SoniaGluck
True, but if some of this disgusting stuff came out of their own heads that's arguably worse.
I take your point about my assumptions, I am making them. It seems reasonable enough (to me) to do so, since watching porn is quite a common thing for certain young men ( and the men threatening rape and worse online have been predominantly in their 20s, apparently). Moreover, they boast about doing so.
The last stats I saw, 2/3 of men and 1/2 of women between 18 and 25 had viewed porn online (by choice rather than just stumbling across it). Can't remember what the stats said about regular consumers of it but I think the proportion is the same - that for every 3 men consuming porn, there are 2 women..
I also take your point about the threats being 'hot air' in most cases. I think that there is probably a disconnect when some of these guys tweet their vileness - they don't visualise a real live woman reading it. But, for others, it is backed by such hatred that I'm not so sure they wouldn't act on their threats if they could.
Did you see [[http://www.telegraph.co.uk/news/uknews/law-and-order/10209643/Internet-troll-who-abused-Mary-Beard-apologises-after-threat-to-tell-his-mother.html
this story?]]
This guy apologised after someone threatened to send his twitter information to his mum. That's the kind of people we're dealing with here. Not raging hate zombies, but people living at home with their mum who think they're funny when they push boundaries. Take a look at the two sites I mentioned in my last post - there are tens of thousands of them on there. Often they're social misfits (nerds/geeks) which makes them angry at the world. But stick them in a room with real people, or more usefully indicate that there isn't such a clear separation between the world of the internet and the real one, and their bullying dissipates.
At this stage I don't think that there is a good enough argument for an out and out ban on porn. I don't like it but that isn't a good reason to ban it, unfortunately. smile
I have much the same attitude to an awful lot of stuff. There's plenty of things I loathe and despise (such as the Guardian) but I recognise that other people like it and it'd be illiberal of me to wield the banhammer even if I could.
The last couple of weeks have been very sobering and dispiriting. I feel a bit ground down by it all, to be honest.
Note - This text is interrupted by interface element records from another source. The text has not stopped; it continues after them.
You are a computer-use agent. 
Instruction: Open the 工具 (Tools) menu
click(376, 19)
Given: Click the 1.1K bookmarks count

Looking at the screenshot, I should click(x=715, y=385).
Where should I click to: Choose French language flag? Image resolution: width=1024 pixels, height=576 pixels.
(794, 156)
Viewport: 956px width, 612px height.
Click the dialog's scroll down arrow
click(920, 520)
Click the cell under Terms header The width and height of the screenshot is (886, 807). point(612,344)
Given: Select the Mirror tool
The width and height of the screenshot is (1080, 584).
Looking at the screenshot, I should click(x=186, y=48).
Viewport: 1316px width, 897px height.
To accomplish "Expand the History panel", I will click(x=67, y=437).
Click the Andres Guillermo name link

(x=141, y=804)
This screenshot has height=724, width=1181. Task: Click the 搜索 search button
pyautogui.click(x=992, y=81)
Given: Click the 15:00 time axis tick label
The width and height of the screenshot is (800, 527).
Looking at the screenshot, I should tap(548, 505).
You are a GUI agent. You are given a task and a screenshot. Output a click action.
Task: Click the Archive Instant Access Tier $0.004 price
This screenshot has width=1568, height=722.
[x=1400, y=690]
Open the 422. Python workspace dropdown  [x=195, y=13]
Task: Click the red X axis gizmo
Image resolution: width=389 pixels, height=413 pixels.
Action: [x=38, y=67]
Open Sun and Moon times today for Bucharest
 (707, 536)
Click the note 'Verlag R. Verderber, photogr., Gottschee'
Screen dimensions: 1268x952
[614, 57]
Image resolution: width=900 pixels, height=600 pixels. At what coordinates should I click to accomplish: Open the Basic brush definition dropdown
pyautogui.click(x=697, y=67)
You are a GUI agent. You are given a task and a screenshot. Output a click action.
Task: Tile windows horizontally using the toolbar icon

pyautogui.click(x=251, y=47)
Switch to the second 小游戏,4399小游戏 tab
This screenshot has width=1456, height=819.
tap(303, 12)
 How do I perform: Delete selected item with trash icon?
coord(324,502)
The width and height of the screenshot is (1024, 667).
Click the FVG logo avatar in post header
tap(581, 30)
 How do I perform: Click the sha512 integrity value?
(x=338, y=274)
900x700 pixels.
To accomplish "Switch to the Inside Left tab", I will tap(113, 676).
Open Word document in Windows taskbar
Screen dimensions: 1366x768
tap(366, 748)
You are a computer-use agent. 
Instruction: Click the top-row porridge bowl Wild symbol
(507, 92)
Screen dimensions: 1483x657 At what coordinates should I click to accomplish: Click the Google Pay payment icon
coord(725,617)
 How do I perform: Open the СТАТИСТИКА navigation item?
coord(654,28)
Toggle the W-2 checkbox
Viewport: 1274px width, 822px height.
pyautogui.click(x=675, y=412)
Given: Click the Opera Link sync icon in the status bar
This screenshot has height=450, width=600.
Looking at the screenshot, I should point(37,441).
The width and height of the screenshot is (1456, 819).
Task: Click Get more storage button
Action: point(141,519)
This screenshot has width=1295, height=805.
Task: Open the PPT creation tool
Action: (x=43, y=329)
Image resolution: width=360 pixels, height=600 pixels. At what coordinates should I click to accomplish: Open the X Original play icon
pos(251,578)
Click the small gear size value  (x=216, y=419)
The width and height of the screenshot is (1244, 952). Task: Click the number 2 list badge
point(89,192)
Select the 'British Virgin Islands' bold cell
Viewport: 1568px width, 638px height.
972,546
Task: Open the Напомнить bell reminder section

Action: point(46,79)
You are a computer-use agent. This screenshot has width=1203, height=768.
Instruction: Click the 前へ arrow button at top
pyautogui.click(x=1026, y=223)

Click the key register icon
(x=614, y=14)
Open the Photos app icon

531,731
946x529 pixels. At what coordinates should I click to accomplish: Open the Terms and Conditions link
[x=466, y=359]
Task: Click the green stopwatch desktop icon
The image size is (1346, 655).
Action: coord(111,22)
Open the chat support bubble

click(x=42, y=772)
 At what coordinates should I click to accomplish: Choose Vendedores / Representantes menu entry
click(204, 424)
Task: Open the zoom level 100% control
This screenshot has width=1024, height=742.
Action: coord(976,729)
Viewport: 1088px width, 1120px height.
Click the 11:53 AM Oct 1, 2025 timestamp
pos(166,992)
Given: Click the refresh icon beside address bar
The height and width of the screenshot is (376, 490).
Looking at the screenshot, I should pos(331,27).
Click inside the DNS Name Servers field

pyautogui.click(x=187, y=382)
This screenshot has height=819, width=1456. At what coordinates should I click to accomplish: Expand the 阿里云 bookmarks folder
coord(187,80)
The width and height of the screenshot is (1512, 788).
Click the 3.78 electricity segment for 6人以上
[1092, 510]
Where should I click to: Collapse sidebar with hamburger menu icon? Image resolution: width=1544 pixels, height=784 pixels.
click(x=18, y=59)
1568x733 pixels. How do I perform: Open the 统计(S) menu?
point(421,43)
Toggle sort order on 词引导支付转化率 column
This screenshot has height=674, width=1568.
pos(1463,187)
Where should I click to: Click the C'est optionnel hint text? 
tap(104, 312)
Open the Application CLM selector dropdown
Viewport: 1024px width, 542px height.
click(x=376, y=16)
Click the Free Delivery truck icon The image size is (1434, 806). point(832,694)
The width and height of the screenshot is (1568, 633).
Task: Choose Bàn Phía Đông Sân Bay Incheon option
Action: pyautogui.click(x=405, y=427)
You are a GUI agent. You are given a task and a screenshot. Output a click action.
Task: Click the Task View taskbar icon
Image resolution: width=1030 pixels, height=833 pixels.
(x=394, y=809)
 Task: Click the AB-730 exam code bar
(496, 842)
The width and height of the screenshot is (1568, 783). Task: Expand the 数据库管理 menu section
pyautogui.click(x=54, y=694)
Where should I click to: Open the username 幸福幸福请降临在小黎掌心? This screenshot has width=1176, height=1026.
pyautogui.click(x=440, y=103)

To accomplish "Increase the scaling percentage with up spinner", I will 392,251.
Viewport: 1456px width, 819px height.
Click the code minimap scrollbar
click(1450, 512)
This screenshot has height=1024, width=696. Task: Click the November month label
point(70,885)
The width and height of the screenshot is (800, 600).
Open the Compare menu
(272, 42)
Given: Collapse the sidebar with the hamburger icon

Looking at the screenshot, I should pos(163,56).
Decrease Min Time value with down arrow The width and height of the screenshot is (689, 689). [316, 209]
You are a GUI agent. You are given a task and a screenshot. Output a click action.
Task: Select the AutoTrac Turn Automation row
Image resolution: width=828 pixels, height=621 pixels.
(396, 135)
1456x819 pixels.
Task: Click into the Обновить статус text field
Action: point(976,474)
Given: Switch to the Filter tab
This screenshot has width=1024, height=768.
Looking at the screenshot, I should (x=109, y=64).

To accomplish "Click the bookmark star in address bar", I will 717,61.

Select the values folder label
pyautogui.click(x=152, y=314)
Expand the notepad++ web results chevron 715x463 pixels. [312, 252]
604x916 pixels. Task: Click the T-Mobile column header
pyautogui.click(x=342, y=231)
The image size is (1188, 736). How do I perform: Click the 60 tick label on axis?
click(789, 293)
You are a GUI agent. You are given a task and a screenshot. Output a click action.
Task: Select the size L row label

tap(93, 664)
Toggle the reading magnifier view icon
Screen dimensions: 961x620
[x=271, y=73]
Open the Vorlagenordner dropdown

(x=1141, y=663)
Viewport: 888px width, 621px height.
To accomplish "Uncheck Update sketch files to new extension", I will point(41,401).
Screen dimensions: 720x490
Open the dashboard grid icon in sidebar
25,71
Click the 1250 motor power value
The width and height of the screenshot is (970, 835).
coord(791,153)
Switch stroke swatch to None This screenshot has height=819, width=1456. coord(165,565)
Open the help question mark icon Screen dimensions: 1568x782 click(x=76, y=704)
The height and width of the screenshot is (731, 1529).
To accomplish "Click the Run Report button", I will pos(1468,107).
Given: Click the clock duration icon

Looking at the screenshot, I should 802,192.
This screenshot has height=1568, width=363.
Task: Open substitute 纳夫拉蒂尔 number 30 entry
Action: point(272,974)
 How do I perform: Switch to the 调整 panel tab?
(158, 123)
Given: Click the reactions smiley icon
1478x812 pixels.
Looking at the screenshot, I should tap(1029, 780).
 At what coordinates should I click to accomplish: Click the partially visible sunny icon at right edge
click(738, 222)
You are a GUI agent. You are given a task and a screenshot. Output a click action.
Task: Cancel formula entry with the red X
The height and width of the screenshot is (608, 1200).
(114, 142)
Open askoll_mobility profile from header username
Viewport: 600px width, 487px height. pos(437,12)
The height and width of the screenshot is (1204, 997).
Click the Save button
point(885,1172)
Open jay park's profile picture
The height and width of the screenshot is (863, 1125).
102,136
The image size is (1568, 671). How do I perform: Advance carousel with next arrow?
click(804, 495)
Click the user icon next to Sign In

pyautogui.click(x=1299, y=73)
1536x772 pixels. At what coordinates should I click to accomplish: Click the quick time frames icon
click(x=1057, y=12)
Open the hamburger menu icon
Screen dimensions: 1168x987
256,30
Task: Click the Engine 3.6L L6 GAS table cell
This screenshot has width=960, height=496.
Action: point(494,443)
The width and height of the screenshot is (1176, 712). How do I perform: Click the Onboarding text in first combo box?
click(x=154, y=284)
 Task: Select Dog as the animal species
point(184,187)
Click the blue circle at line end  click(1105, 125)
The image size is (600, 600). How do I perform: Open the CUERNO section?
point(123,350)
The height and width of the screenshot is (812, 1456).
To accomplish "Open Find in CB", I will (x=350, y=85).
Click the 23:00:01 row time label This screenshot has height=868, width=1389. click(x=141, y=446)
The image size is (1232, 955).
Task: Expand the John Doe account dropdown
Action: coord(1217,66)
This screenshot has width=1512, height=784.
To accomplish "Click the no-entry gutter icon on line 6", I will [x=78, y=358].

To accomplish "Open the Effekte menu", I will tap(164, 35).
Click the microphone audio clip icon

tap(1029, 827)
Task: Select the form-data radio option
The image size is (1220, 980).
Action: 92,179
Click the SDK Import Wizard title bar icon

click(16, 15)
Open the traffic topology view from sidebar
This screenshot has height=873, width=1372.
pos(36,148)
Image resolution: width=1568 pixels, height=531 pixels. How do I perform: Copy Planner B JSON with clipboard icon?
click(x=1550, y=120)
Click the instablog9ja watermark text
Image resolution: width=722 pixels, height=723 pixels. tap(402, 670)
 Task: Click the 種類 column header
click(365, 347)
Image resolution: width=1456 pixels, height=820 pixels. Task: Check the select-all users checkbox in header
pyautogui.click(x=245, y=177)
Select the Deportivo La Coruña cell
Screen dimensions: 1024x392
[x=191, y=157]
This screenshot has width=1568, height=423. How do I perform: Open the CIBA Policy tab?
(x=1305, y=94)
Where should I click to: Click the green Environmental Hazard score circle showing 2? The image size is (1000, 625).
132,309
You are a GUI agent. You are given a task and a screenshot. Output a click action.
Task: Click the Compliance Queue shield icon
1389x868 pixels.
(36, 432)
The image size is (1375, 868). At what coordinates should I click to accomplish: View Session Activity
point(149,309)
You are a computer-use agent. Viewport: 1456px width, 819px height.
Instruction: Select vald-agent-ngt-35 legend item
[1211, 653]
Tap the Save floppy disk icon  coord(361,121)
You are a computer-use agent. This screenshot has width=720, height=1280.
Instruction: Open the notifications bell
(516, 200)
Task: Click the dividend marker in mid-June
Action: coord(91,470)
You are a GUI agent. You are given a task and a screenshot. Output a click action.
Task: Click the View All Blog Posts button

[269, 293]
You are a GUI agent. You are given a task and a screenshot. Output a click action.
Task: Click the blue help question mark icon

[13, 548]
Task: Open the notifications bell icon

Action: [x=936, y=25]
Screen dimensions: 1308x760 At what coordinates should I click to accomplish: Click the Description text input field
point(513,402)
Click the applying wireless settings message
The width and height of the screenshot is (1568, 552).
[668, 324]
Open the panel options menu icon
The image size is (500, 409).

Don't be. It's been going on for years, and until someone finds a way of dispensing a well-earned slap down a fibreoptic cable, it's not going to go away. But while it might seem ghastly it's a consequence of the freedom that the internet brings. The internet was built, essentially, on altruism. There are tens of thousands of forums where people ask advice on everything, and other people dispense advice for free.
For every person on the internet writing "RAEP RAEP HURRR" there are twenty doing good things. Want to know how to lay a tile floor? Want to know why your computer keeps coming up with those error messages? What about how many species of bee can be found in your area? Someone's writing about it, and will help you out, for free and because they want to. The internet is an extraordinary place in every sense.